From: Alan Cox on
> The do_tty_hangup()->tty_fasync() path takes the locks in the
> file_list_lock()->lock_kernel() direction whereas most other code takes
> them in the other direction, which cannot be good. But I'm not sure

Thats a bug - the BKL does want to be taken first (and will
sleep/yield/drop)

> Have a trace. I'm actually wondering if perhaps there's a missing
> unlock_kernel() somewhere else, and the tty code is just the victim of
> that.

It's introduced by the BKL shuffle. Try the following


commit 1f61f07a985c7e8cfc20ad8fcced2f3d226bd0dc
Author: Alan Cox <alan(a)linux.intel.com>
Date: Sat Dec 12 10:32:36 2009 +0000

tty: Fix the AB-BA locking bug introduced in the BKL split

The fasync path takes the BKL (it probably doesn't need to in fact) but
this causes lock inversions and deadlocks so we can't do that. Leave the
BKL over that bit for the moment.

Identified by AKPM.

Signed-off-by: Alan Cox <alan(a)linux.intel.com>

diff --git a/drivers/char/tty_io.c b/drivers/char/tty_io.c
index 684f0e0..f15df40 100644
--- a/drivers/char/tty_io.c
+++ b/drivers/char/tty_io.c
@@ -516,7 +516,6 @@ static void do_tty_hangup(struct work_struct *work)
/* inuse_filps is protected by the single kernel lock */
lock_kernel();
check_tty_count(tty, "do_tty_hangup");
- unlock_kernel();

file_list_lock();
/* This breaks for file handles being sent over AF_UNIX sockets ? */
@@ -531,7 +530,6 @@ static void do_tty_hangup(struct work_struct *work)
}
file_list_unlock();

- lock_kernel();
tty_ldisc_hangup(tty);

read_lock(&tasklist_lock);
--
To unsubscribe from this list: send the line "unsubscribe linux-kernel" in
the body of a message to majordomo(a)vger.kernel.org
More majordomo info at http://vger.kernel.org/majordomo-info.html
Please read the FAQ at http://www.tux.org/lkml/
From: Linus Torvalds on


On Sat, 12 Dec 2009, Thomas Gleixner wrote:
>
> Just patched the following in and it catched your problem nicely. With
> your AB/BA fix patch applied everything is fine.

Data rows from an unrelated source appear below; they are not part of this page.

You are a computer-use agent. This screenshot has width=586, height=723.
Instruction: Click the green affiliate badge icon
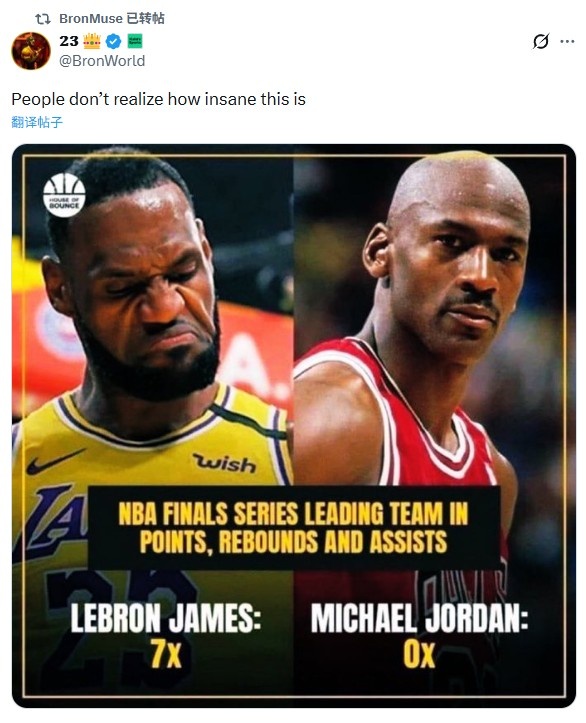(135, 41)
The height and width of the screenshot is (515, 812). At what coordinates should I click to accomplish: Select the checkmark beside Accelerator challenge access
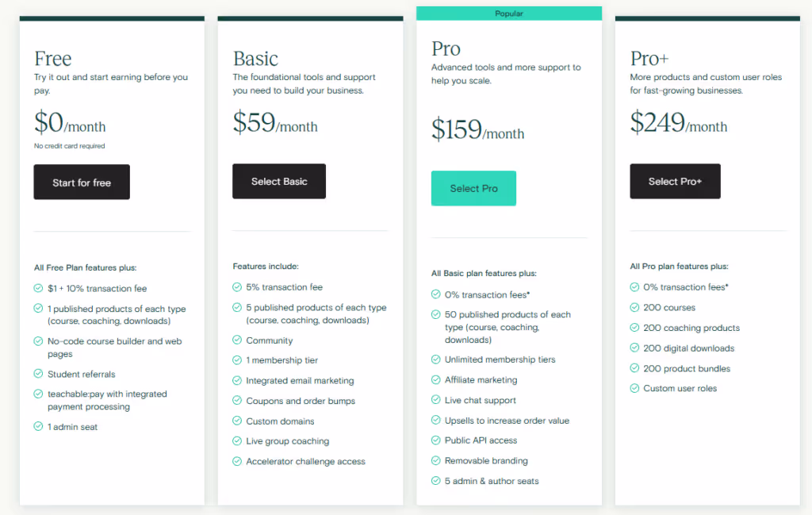click(x=236, y=461)
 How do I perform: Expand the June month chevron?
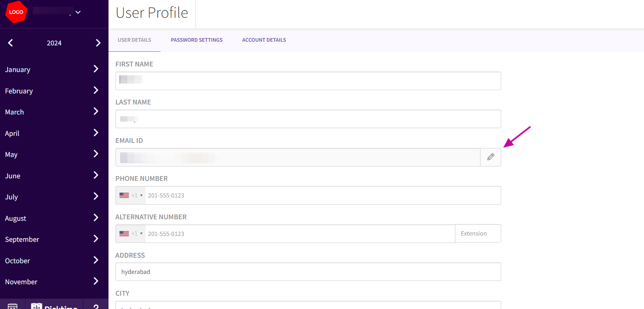tap(96, 175)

Actually, the patch I just suggested might be better. Admittedly the
CONFIG_PREEMPT case is the more important one (and the one that will catch
more cases), but even without preemptyion the might_sleep() in
_lock_kernel() (one underscore) would trigger on the case of somebody
doing lock_kernel with local interrupts disabled.

Linus
--
To unsubscribe from this list: send the line "unsubscribe linux-kernel" in
the body of a message to majordomo(a)vger.kernel.org
More majordomo info at http://vger.kernel.org/majordomo-info.html
Please read the FAQ at http://www.tux.org/lkml/
From: Linus Torvalds on


On Sat, 12 Dec 2009, Thomas Gleixner wrote:
> >
> > Anybody willing to be the guinea-pig?
>
> Replaced my patch with yours and it works the same way (except for the
> PREEMPT=n case)
>
> Acked-and-Tested-by: Thomas Gleixner <tglx(a)linutronix.de>

Ok, I also decided to just test it myself too (after applying the tty
layer fix) and it doesn't seem to cause any problems, so I've committed
it.

If there is dubious BKL usage that triggers the new might_sleep() warning
(and it turns out that it's necessary and not really fixable), we can
always just remove it again. But on the other hand, maybe it shows some
other potential problems that should just be fixed.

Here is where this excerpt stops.